**What this task involves**
In the entries below, copy only the lines from the one that contains "This screenshot has width=856, height=616." through the last line, exactly, and omit any pictures.

Stored data entries:
────────────────

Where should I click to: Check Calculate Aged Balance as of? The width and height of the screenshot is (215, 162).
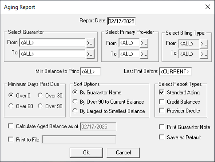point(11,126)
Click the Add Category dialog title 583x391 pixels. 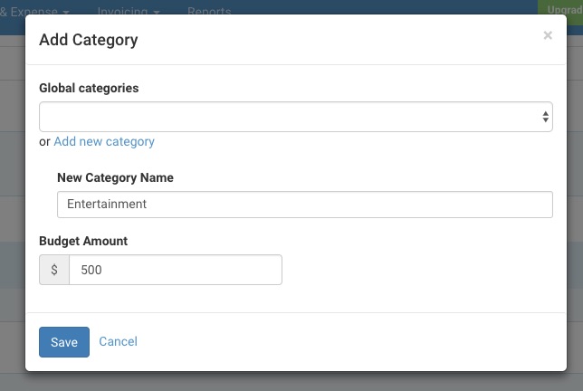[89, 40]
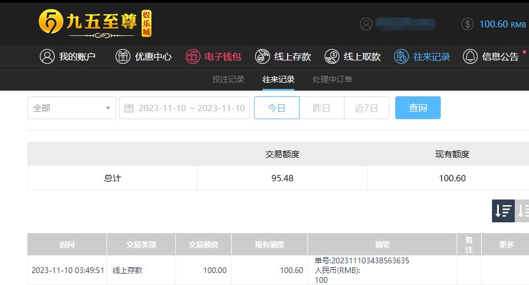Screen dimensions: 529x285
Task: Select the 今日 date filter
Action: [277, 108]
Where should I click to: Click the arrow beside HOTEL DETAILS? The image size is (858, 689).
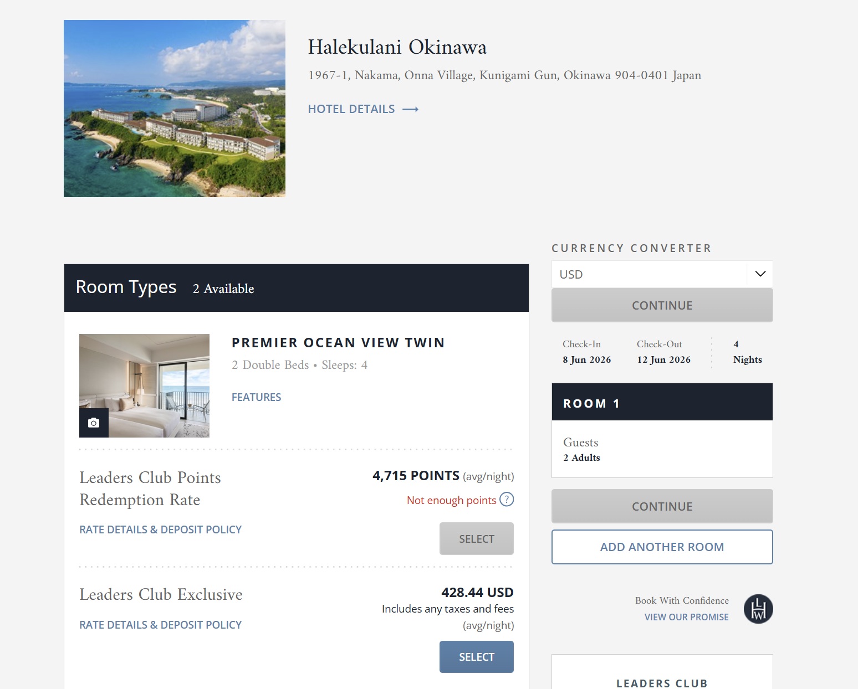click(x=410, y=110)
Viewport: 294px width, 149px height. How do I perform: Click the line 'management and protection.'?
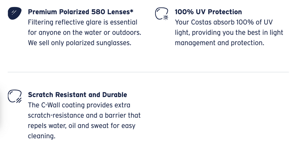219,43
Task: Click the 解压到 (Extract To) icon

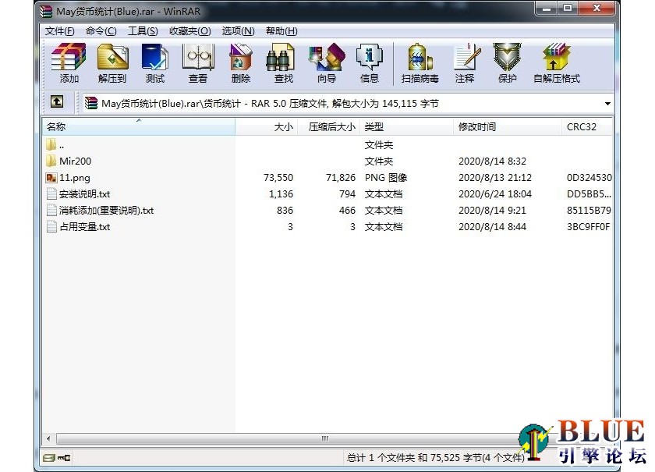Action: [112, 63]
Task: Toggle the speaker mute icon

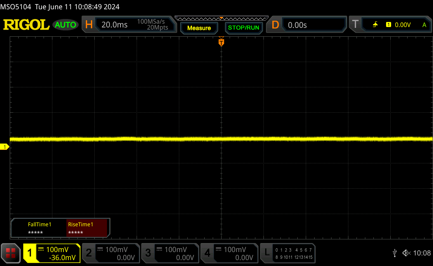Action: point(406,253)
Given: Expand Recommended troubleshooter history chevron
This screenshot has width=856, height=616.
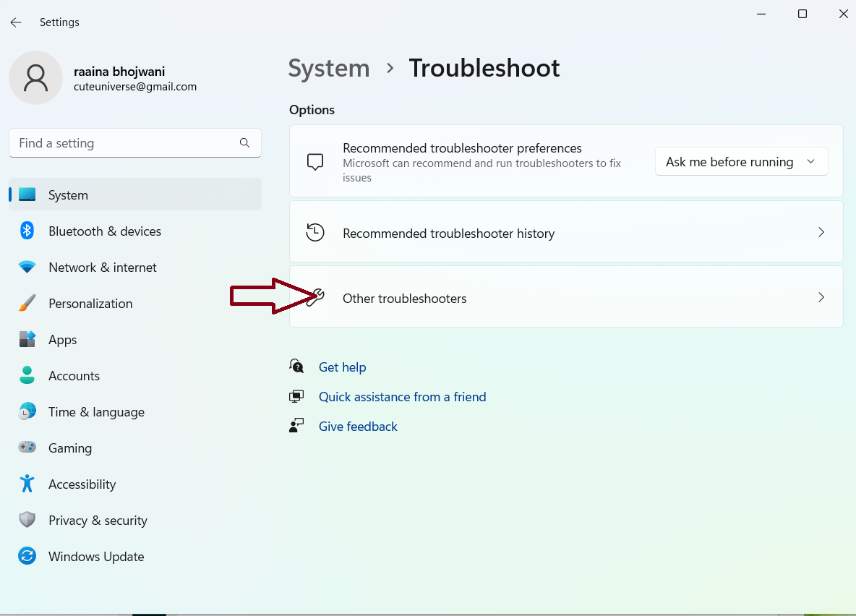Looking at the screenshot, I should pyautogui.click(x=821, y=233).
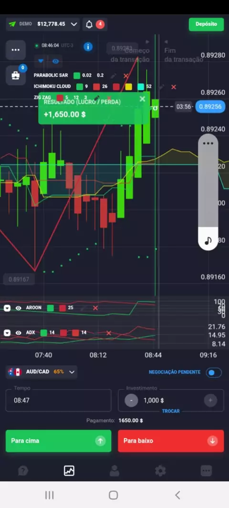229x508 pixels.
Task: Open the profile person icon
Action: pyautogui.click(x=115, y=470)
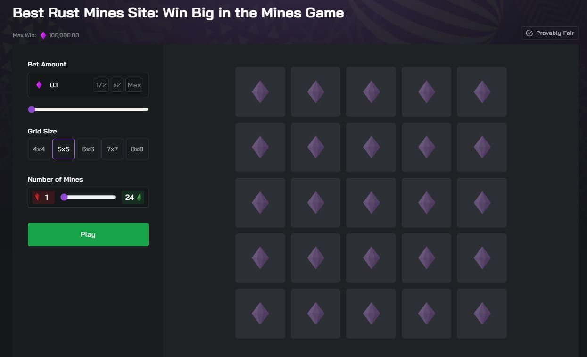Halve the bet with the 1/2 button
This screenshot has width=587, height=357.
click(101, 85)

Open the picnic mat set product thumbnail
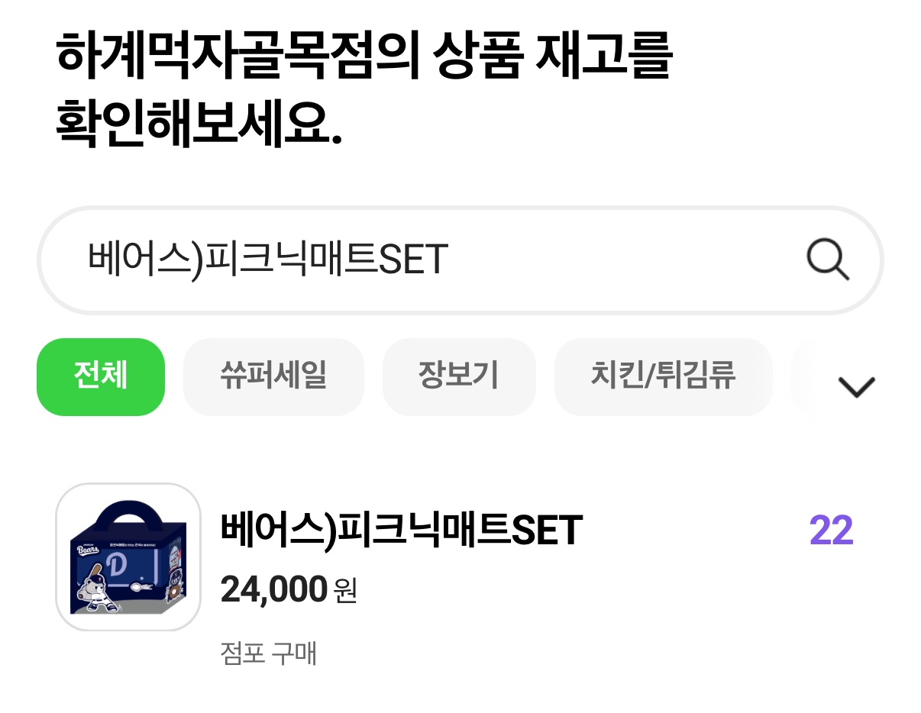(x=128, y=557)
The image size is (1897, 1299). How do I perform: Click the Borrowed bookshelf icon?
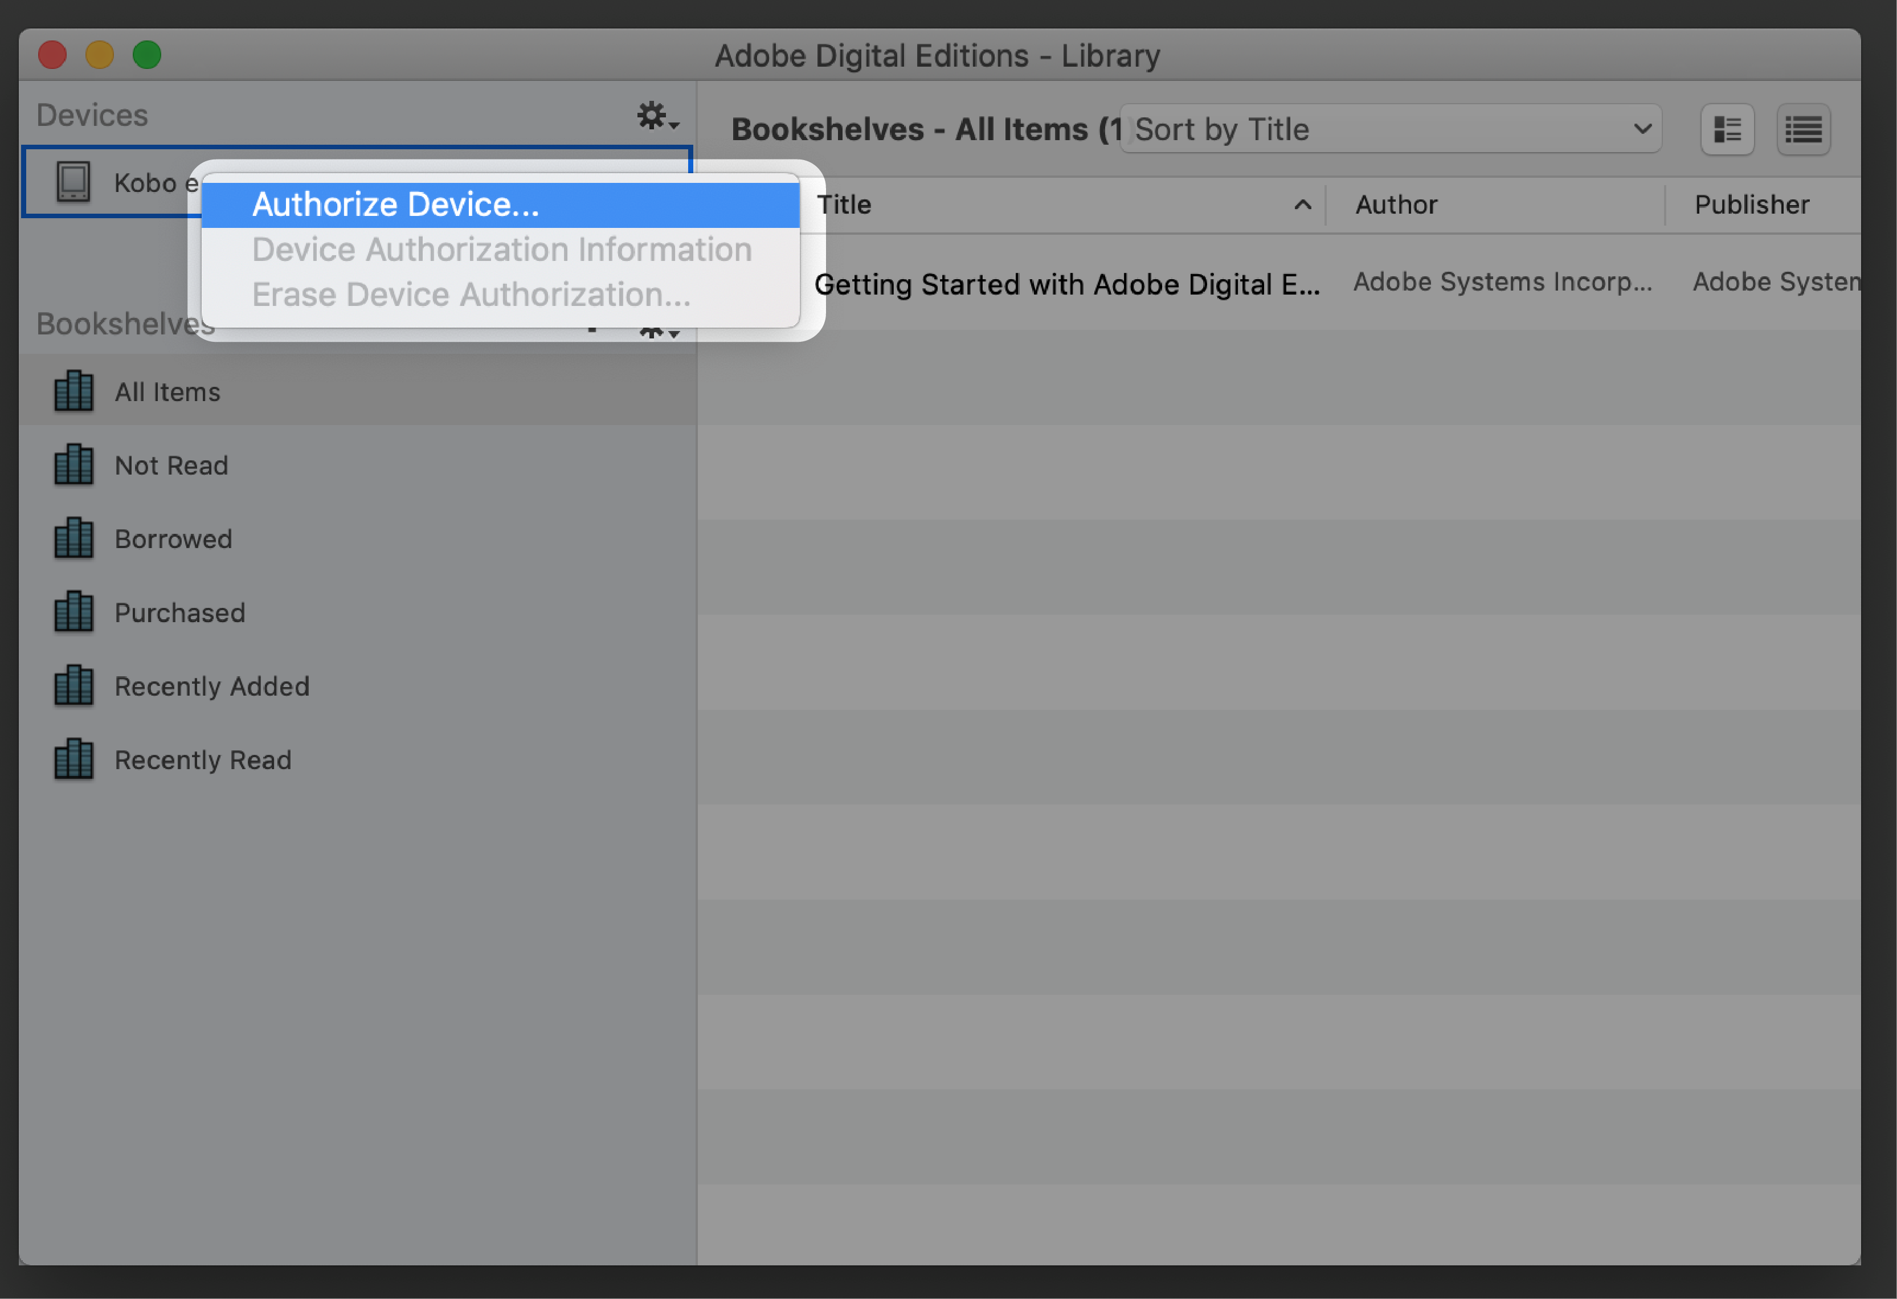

────────────────

**Answer space**
This screenshot has width=856, height=616.
Looking at the screenshot, I should pyautogui.click(x=821, y=233).
229x508 pixels.
Task: Open the profile person icon
Action: pyautogui.click(x=115, y=470)
Halve the bet with the 1/2 button
This screenshot has width=587, height=357.
click(101, 85)

Open the picnic mat set product thumbnail
(x=128, y=557)
The image size is (1897, 1299). How do I perform: Click the Borrowed bookshelf icon?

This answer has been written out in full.